What needs to be done:
From the records below, copy each line in which the string "next" occurs.
Segment Start: Excerpted data
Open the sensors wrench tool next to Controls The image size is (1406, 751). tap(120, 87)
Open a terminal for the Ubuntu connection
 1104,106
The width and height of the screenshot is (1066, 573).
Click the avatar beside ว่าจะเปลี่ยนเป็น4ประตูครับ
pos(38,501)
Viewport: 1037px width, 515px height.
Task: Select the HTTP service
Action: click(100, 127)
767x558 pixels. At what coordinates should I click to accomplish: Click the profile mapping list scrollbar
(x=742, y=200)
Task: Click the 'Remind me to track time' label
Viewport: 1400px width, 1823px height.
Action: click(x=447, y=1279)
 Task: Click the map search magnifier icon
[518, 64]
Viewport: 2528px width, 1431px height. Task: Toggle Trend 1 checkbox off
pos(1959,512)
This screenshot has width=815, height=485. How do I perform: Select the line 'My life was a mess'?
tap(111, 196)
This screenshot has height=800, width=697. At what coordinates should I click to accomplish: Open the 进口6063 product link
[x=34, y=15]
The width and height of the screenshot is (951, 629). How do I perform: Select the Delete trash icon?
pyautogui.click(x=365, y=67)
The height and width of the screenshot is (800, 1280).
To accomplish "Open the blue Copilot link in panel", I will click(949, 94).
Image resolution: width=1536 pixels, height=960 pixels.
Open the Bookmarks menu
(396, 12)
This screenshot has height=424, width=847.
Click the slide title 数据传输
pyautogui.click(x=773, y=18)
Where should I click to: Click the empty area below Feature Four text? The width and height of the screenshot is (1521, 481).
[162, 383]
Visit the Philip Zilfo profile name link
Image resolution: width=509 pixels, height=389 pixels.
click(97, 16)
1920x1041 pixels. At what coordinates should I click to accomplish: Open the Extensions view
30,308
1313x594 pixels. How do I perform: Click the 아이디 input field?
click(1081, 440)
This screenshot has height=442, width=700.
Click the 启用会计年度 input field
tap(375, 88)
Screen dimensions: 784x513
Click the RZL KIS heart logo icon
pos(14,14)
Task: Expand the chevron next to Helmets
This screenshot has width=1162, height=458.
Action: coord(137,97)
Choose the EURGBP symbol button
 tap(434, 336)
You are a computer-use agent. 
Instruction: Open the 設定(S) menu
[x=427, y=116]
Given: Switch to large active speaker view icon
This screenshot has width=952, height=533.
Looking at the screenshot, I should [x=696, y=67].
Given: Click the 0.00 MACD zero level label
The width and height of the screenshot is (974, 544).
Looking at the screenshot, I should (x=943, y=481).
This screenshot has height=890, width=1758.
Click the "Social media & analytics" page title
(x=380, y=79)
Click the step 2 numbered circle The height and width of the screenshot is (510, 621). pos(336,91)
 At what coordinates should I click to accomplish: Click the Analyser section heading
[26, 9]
Segment End: Excerpted data
Response to the exercise:
Open the sensors wrench tool next to Controls The image size is (1406, 751). tap(120, 87)
Task: Expand the chevron next to Helmets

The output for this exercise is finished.